Dear Linux Kernel CNA, what have you done?
Role and Meaning of CVEs
- Several comments stress that CVEs were intended mainly as unique identifiers so people talk about the same issue, not as a complete or authoritative list of “real” security bugs.
- Others counter that, in practice, regulators, enterprises, and tooling have come to treat “has a CVE” as synonymous with “known security vulnerability,” whether or not that was the original design.
- This mismatch between intended use and real-world use is seen as the core tension.
Linux Kernel’s “Every Bug is a Security Bug” Approach
- The kernel community’s long‑held stance: it’s often impossible to reliably separate “security” from “non‑security” bugs, so assume all bugs may be security‑relevant.
- Becoming a CNA and issuing CVEs for essentially all bugfixes is viewed by some as a logical extension of that stance; by others as a deliberate “burn down the system” move to expose CVE process flaws.
Regulation, Compliance, and Downstream Burden
- Many worry about a flood of kernel CVEs driving compliance pain: more triage, more mandatory patching cycles, and potential safety/stability risks in regulated or long‑lived systems.
- Some argue standards (PCI‑DSS, ISO, SOC2, CRA) mostly require processes to discover and handle exploitable vulnerabilities, not blind patching of all CVEs. One commenter claims CRA explicitly excludes upstream OSS and focuses on exploitability.
- A recurring view: large companies benefiting from Linux should fund their own triage instead of expecting unpaid kernel developers to classify bugs for them.
Security Outcomes and Attacker Perspective
- Supporters believe more CVEs improve transparency and push laggards toward rolling updates, which is the only realistic way to keep kernels secure.
- Critics claim vague, unscored, post‑hoc CVEs—plus no CVEs for unfixed bugs—may extend exploit shelf life and complicate defense, especially for legacy systems that can’t fully upgrade.

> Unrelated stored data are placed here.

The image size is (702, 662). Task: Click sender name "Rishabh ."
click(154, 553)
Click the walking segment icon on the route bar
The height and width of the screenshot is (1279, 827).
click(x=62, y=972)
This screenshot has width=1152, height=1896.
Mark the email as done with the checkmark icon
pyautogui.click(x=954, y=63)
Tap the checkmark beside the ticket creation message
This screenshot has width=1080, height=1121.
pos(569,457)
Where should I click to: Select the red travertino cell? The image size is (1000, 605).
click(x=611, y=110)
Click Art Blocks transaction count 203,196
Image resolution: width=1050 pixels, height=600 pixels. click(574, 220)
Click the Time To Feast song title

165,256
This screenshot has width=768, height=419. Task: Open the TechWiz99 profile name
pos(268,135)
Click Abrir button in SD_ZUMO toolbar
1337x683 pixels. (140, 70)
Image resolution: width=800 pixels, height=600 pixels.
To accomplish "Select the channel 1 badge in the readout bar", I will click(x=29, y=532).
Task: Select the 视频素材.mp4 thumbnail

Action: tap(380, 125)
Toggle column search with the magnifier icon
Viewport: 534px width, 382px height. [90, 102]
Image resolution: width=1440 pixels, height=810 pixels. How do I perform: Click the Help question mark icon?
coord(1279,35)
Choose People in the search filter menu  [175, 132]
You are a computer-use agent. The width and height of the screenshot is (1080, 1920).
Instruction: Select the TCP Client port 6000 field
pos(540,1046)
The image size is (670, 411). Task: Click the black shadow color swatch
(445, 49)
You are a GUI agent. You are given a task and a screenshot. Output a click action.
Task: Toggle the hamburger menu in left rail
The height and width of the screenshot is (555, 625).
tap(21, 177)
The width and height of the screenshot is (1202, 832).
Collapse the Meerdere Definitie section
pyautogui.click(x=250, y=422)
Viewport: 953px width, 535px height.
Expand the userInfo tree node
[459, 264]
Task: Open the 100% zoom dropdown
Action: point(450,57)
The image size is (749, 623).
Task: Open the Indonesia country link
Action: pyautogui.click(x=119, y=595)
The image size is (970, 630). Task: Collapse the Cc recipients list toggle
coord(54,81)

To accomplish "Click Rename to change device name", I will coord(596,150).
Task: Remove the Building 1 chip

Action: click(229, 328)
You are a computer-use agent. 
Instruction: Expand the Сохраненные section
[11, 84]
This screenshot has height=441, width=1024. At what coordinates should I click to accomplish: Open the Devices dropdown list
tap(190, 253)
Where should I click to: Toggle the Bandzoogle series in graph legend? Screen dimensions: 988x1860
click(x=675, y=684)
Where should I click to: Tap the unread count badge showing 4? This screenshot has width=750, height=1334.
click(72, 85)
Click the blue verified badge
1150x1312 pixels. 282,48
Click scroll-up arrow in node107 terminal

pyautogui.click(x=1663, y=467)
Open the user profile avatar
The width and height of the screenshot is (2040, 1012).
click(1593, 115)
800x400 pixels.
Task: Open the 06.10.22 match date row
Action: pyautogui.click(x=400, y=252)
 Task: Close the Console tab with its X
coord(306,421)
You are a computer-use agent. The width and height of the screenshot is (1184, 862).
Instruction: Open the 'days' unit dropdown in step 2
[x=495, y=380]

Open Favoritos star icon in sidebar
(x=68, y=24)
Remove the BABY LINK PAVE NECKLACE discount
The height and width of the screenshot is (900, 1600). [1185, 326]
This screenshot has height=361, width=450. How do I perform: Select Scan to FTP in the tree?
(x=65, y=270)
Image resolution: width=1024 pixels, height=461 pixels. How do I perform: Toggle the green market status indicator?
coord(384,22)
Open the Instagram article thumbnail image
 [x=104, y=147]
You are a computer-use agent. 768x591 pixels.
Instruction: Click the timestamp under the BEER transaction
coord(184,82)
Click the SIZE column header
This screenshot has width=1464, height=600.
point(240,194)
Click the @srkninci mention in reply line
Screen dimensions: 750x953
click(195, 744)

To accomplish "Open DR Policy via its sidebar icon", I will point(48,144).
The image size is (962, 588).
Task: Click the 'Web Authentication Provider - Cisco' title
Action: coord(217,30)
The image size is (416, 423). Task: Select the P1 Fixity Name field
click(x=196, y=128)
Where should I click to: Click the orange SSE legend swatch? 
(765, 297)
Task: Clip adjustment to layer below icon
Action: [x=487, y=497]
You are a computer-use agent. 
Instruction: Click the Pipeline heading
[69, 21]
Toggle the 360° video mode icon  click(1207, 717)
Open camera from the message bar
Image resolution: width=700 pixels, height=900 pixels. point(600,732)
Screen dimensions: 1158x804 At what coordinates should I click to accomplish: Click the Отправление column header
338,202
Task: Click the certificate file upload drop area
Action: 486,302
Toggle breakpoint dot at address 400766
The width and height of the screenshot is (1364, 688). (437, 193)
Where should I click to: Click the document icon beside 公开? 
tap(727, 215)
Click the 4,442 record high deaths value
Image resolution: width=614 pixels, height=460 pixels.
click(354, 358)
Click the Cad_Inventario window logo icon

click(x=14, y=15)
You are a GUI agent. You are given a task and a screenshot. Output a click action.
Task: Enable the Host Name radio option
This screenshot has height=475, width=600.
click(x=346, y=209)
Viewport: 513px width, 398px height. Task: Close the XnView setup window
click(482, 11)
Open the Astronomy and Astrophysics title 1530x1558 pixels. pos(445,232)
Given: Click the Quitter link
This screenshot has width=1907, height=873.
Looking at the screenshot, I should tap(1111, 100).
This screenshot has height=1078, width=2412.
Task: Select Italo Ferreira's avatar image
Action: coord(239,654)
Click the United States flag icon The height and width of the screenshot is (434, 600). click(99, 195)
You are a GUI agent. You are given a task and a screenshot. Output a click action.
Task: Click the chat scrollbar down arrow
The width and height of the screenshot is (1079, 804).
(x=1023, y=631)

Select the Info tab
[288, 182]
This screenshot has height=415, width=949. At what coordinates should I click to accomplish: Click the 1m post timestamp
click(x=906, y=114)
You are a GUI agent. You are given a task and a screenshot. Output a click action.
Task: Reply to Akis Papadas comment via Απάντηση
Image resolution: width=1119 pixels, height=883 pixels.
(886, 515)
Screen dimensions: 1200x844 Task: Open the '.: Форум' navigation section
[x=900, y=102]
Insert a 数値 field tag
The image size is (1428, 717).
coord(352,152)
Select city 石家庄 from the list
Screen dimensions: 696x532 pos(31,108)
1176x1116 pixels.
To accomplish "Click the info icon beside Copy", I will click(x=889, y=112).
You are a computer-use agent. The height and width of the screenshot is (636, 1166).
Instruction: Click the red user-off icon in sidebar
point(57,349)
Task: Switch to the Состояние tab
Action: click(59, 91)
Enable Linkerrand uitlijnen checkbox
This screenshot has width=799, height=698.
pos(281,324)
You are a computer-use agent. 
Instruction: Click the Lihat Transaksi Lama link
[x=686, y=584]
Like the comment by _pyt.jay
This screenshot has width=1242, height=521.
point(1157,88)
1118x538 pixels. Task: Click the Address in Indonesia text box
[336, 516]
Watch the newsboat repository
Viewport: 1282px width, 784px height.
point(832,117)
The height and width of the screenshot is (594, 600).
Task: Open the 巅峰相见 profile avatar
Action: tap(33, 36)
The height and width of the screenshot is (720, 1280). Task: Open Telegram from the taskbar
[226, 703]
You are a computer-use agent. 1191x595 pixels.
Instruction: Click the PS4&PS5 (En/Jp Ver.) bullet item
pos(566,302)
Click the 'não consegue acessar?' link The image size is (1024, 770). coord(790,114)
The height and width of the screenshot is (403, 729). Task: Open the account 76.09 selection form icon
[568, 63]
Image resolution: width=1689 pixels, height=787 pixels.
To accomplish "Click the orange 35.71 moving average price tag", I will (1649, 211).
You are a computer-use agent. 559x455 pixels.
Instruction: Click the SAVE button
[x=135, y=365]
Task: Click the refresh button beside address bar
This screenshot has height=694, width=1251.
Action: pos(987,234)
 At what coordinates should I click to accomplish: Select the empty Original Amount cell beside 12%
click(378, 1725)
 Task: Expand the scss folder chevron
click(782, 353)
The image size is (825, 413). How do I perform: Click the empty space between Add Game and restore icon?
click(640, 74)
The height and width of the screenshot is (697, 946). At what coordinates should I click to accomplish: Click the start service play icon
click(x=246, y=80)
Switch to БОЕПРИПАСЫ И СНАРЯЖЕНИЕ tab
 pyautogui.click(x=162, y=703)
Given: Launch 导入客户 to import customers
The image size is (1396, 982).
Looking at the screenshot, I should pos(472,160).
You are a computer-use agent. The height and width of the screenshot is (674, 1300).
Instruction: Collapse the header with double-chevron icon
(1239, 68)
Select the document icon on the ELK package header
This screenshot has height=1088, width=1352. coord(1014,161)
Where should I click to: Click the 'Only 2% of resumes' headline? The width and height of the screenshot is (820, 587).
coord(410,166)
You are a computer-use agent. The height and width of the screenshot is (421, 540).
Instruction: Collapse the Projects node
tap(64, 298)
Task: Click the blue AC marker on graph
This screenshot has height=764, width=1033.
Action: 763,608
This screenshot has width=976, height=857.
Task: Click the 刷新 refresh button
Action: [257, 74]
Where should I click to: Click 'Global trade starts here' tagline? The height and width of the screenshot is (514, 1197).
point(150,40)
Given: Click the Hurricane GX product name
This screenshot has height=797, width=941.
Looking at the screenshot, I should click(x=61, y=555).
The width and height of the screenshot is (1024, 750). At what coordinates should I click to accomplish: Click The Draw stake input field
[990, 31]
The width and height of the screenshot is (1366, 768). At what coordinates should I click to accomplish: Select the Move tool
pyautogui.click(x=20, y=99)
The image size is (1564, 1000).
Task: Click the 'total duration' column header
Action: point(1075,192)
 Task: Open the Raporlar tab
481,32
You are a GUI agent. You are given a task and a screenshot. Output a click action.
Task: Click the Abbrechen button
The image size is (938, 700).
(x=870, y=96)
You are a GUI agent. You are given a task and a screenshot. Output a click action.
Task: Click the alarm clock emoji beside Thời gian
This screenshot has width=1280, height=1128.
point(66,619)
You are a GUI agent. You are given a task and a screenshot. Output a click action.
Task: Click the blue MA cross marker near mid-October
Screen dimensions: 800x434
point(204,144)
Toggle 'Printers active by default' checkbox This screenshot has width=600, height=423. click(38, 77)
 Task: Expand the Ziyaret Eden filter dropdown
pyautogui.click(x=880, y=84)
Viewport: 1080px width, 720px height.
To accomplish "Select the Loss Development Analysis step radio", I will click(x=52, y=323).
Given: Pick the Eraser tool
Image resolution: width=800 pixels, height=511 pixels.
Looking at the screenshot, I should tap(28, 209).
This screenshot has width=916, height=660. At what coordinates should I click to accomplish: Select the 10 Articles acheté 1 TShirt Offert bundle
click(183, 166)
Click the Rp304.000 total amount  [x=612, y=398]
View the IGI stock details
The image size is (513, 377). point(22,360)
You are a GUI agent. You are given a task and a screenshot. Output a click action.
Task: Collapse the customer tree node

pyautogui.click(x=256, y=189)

Quality, Scoring, and Tooling Issues
- Many see CVSS scoring as subjective, gameable, and often misleading, yet acknowledge that tooling and regulation are built around CVE+CVSS.
- Concern that Linux’s many minimally described, unscored CVEs will break or devalue existing automation and “checklist security” processes.
Proposed Responses and Mitigations
- Suggestions include:
- Treat CVEs only as triage inputs, not hard requirements.
- Pay vendors to deliver curated “clean feeds” and tested updates.
- Reduce exposure by disabling unused kernel components and automating minor-version merges.
- Some argue that organizations doing naive CVE-by-CVE compliance have “only themselves to blame” and must evolve their processes.